** PAGE EXTRACT follows **

While this was a decline from the US$ 569.7 million received in December last year, this is far from a concern as December and March typically stand out as high remittance income months due to cultural and seasonal festivities.
Therefore the remittances have largely normalised to its pre-crisis levels of around US$ 500 a month.
At the current level, Sri Lanka could generate roughly between US$ 6.0 billion to US$ 7.0 billion from the money repatriated by the migrants, about the same levels the country had been receiving through 2020 before it started coming down from 2021 onwards due to several reasons.
In 2023, Sri Lanka received US$ 5,969.6 million in total remittances, the highest since 2020.
This is because the Central Bank clamped down on informal money changers who were offering significant premiums to that of what the banks offered and the sharp devaluation of the rupee in 2022 drew back many remitters who otherwise sent their money via informal channels.
Sri Lankans working abroad started skirting the official banking channels to send their money back home from around the middle of 2021 after they learned that they could change their foreign currency at higher premiums from informal channels such as Undiyal and Hawala, as the Central Bank had fixed the rupee at around Rs.200 to a dollar.
Politically motivated misinformation campaigns at the time also prevented another substantial segment of migrants from sending their money back into the country.
These developments and the nearly decimated tourism industry due to the pandemic exacerbated the country’s foreign exchange shortages precipitating into the following year’s economic crisis which compounded into an all-out political crisis and a social disorder.
It however now appears that remittances have returned to their pre-crisis and pre-pandemic era strength providing the country’s reserves and the Balance of Payment the much needed heft it once provided, helping among other things to come out of the economic crisis.

** End of PAGE EXTRACT **
** STORED DATA follows **

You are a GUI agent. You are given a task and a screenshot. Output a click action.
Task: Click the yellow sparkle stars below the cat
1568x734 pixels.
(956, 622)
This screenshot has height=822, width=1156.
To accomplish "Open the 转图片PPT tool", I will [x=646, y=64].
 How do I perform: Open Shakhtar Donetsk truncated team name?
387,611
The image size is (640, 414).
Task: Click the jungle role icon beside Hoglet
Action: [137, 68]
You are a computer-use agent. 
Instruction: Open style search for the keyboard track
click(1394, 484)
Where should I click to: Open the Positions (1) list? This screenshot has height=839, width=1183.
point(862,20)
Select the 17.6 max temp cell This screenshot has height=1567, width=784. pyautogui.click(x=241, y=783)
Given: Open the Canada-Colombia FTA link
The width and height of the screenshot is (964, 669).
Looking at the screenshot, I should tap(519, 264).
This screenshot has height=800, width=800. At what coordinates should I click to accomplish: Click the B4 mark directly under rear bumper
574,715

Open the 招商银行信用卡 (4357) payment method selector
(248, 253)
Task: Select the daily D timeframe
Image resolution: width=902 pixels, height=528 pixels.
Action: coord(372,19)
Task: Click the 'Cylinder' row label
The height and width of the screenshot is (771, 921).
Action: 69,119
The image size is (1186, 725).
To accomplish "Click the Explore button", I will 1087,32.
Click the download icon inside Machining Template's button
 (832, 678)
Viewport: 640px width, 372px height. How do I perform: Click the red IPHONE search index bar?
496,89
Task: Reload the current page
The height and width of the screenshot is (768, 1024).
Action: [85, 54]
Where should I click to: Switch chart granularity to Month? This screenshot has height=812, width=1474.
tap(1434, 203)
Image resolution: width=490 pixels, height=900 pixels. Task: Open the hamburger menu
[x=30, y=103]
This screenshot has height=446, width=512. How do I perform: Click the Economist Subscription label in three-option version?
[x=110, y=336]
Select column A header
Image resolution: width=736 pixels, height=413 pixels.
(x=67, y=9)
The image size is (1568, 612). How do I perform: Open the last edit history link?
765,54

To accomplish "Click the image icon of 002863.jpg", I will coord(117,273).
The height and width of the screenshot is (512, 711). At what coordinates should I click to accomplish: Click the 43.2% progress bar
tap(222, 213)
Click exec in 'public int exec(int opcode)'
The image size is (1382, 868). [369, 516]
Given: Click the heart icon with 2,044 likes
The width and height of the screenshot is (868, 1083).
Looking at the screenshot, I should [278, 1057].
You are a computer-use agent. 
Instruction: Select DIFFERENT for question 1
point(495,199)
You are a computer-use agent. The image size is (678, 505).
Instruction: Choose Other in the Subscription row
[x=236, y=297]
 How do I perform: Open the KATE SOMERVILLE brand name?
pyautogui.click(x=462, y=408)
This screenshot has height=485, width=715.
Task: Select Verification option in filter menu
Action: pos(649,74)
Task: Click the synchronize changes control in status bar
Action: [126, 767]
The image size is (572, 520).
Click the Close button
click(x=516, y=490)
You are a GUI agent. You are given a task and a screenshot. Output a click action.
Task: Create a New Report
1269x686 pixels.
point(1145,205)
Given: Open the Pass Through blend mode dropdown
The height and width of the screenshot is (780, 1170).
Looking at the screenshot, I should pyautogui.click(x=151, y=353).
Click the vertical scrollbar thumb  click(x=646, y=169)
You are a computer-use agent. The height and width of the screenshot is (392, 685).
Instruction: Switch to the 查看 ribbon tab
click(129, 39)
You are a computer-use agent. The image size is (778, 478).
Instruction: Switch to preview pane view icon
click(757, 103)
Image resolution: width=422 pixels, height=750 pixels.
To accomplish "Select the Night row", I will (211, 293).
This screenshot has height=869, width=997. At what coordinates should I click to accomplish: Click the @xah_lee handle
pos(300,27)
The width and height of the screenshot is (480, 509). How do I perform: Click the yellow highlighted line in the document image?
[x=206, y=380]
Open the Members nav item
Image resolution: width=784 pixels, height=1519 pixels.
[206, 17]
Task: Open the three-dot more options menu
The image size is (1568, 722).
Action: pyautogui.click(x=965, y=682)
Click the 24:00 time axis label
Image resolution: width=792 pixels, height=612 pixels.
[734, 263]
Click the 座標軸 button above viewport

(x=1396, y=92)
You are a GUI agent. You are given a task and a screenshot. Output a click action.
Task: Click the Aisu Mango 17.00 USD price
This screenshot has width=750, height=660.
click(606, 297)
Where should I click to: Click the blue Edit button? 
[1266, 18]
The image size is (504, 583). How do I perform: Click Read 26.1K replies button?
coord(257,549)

** End of STORED DATA **

= PROBLEM SET =
• a. Reproduce the Sri Lanka remittances text starting at "Politically motivated misinformation" and ending at "a social disorder.".
• b. In the Sri Lanka remittances text, how much did Sri Lanka receive in total remittances in 2023?
• c. Name every calendar year written as a number in the Sri Lanka remittances text.

= WRITTEN ANSWERS =
• a.
Politically motivated misinformation campaigns at the time also prevented another substantial segment of migrants from sending their money back into the country.
These developments and the nearly decimated tourism industry due to the pandemic exacerbated the country’s foreign exchange shortages precipitating into the following year’s economic crisis which compounded into an all-out political crisis and a social disorder.

• b. US$ 5,969.6 million

• c. 2020, 2021, 2022, 2023